Data is slow and expensive to move around. What if we moved our compute local to our data? Running functions, containers, and other jobs right next to where the data is stored? What's been tried, and where things go from here.
Integrated compute over a distributed object store (Manta). The earliest cloud-native version of this that I've seen is Manta from Joyent, which was started back in 2011. The insight was from Bryan Cantrill (Sun, dtrace, Joyent, Oxide) that Solaris Zones (a precursor to modern containers) could provide isolation over object stores. Unfortunately, the idea was probably ahead of its time. Docker containers were based on Linux containers (not Solaris Zones), and Kubernetes and public clouds took the lead on object storage.

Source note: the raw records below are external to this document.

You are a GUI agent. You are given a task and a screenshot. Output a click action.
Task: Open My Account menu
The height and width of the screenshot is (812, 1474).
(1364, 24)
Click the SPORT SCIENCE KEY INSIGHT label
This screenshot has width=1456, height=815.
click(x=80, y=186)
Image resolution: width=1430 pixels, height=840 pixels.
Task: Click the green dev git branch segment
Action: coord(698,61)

There are user-defined functions (UDFs) in Snowflake that can be written in Python, Java, or JavaScript. UDFs have existed in databases for nearly as long as database technology, but more recently, they have been supported in languages other than SQL. But, again, the benefits of calling your function close to the data are almost outweighed by the awkwardness of defining and calling your function in SQL.
Another strategy is implementing machine learning at the database layer. BigQuery ML, MindsDB, and, more recently, PostgresML are all examples of this. This means that data analysts and data scientists can directly call models from SQL. Usually, that means quicker latency and less boilerplate with shifting data around. The downside is that SQL isn't great for procedural logic. For example, cleaning data, experimenting, and visualizing data are often hard or impossible directly in SQL.